O Comando Central dos Estados Unidos afirma que nenhum navio ultrapassou o bloqueio da Marinha dos EUA no Estreito de Ormuz durante o primeiro dia da operação.
"Seis navios mercantes cumpriram a ordem das forças americanas de retornar a um porto iraniano no Golfo de Omã", disse o Comando Central (CENTCOM) em uma publicação no LinkedIn.
O bloqueio tem como objetivo pressionar o Irã, que exportou milhões de barris de petróleo, principalmente para a Ásia, desde o início da guerra em 28 de fevereiro. Grande parte desse petróleo provavelmente foi transportada por meio de rotas clandestinas que burlam sanções e fiscalização, fornecendo o fluxo de caixa vital para manter o Irã funcionando.
Os comandantes americanos mobilizaram 100.000 marinheiros, fuzileiros navais e tripulantes aéreos, juntamente com mais de uma dúzia de navios de guerra e aeronaves, para impedir a entrada e saída de navios dos portos iranianos. Entre eles, o porta-aviões USS Abraham Lincoln.

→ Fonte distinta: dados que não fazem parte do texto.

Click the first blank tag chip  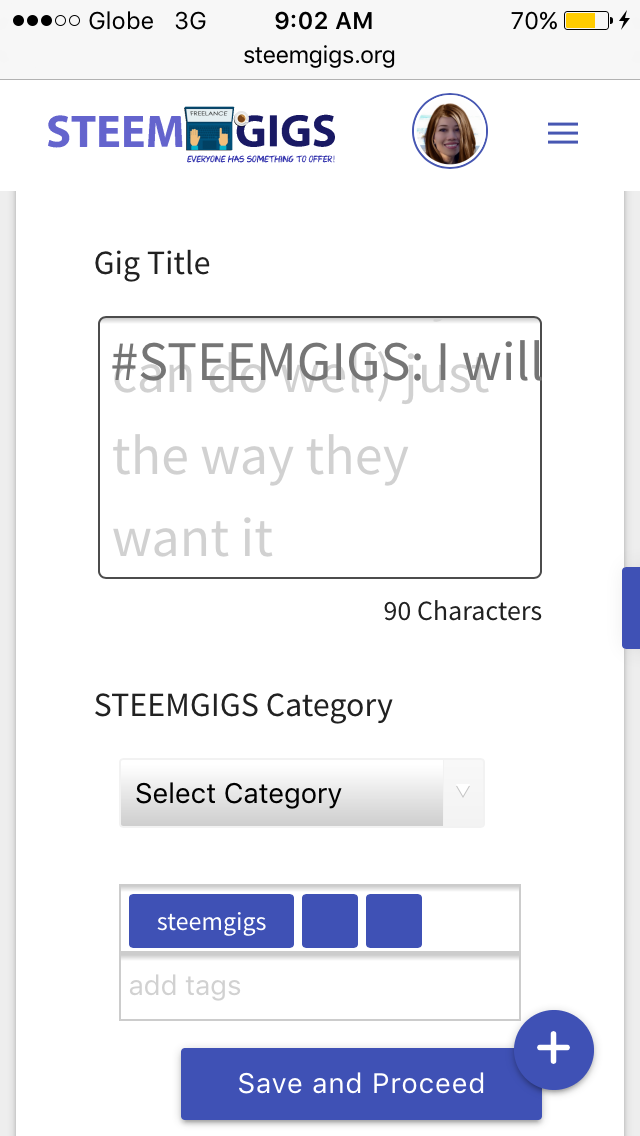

O CENTCOM afirma que o bloqueio está sendo aplicado "imparcialmente contra embarcações de todas as nações que entram ou saem de portos e áreas costeiras iranianas, incluindo todos os portos iranianos no Golfo Pérsico e no Golfo de Omã".
As forças americanas também estão apoiando a liberdade de navegação para embarcações que transitam pelo Estreito de Ormuz de e para portos não iranianos. Petroleiros que se aproximavam do estreito na segunda-feira deram meia-volta logo após o bloqueio entrar em vigor, embora um deles tenha invertido o curso novamente e transitado pela hidrovia.
O secretário do Tesouro dos EUA, Scott Bessent, disse que petroleiros chineses não terão permissão para passar pelo estreito. "Então eles não vão conseguir seu petróleo", disse ele a repórteres na terça-feira, à margem das reuniões do FMI e do Banco Mundial.
A China criticou duramente o bloqueio americano, classificando-o como "perigoso e irresponsável".
"Com o acordo de cessar-fogo temporário ainda em vigor, os EUA intensificaram o destacamento militar e recorreram a um bloqueio direcionado", disse o porta-voz do Ministério das Relações Exteriores, Lin Jian, em uma publicação no X.
"Isso só agravará o confronto, aumentará a tensão, minará o já frágil cessar-fogo e colocará ainda mais em risco a passagem segura pelo Estreito de Ormuz. É uma medida perigosa e irresponsável. O Departamento do Tesouro dos EUA também planeja retomar as sanções ao petróleo iraniano.
O governo dos EUA suspendeu essas sanções - enquanto travava guerra contra o país - para colocar mais petróleo no mercado global depois que o Irã fechou o Estreito de Ormuz.